Brunkow and Ramsdell, 40 years later, working at Celltech Chiroscience Inc. (WA, USA), set out to identify the surfy mutation, using positional cloning techniques to narrow the candidate region down to a 500,000-base stretch on the X chromosome. From this section, they isolated 11 large DNA fragments and focused in on four of them, using shotgun sequencing to reveal that the sequence contained 20 distinct genes, which they sequenced in detail and compared to the human and mouse version of each gene. The very final gene to be sequenced – here to unavailable in databases and undescribed – revealed a 2 bp insertion yielding a frameshift and premature stop codon in the gene, which they named Forkhead box P3 (Foxp3). Elegant genetic rescue experiments that crossed scurfy mice with a series of 5 transgenic mice strains, each carrying a Foxp3 gene with a different copy number, demonstrated that wild-type Foxp3 rescued male scurfy mice from the disease, confirming the role of this gene.
Brunkow and Ramsdell immediately looked to the practical aspects of this discovery, investigating the autoimmune disease immune dysregulation, polyendocrinopathy, enteropathy, X-linked (IPEX) syndrome. IPEX is also fatal to young boys, unless they are treated with an allogenic stem cell transplant. In 2001, they were able to reveal that human FOXP3 mutations were responsible for IPEX.
Connecting the dots
Sakaguchi quickly hopped on this discovery, constructing a series of experiments that demonstrated that Foxp3 is selectively expressed in CD4+CD25+ T cells and that if you transfect CD4+ cells with Foxp3, they will be converted into Tregs. This was rapidly followed by Ramsdell’s group, who demonstrated that Tregs were absent in scurfy mice and that mice overexpressing Foxp3 had elevated numbers of Tregs. Meanwhile, a concurrent paper from another group showed that Foxp3 knock-out mice displayed a highly similar phenotype to scurfy mice.

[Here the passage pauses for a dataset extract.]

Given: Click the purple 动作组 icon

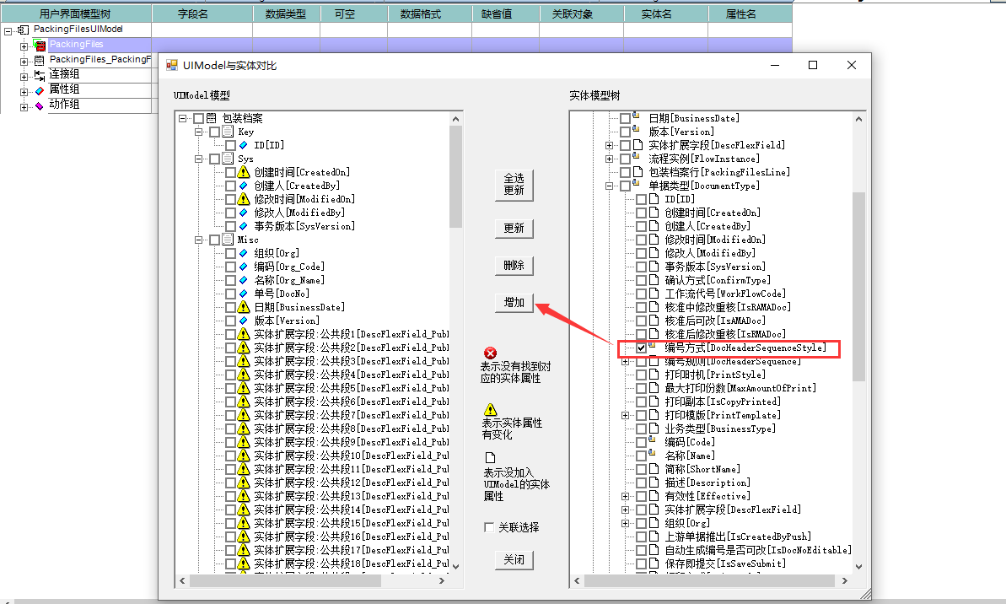Looking at the screenshot, I should (40, 106).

In combination, these studies revealed the existence of Tregs in the immune system and that they were controlled by a single gene locus in Foxp3, subsequently revealed to be a transcription factor that modulates the expression of a suite of genes responsible for the development and functions of Tregs.
The discovery of Tregs and the field of peripheral tolerance has led to the development of new cancer and autoimmune disease treatments, and has dramatically improved our understanding of the immune system.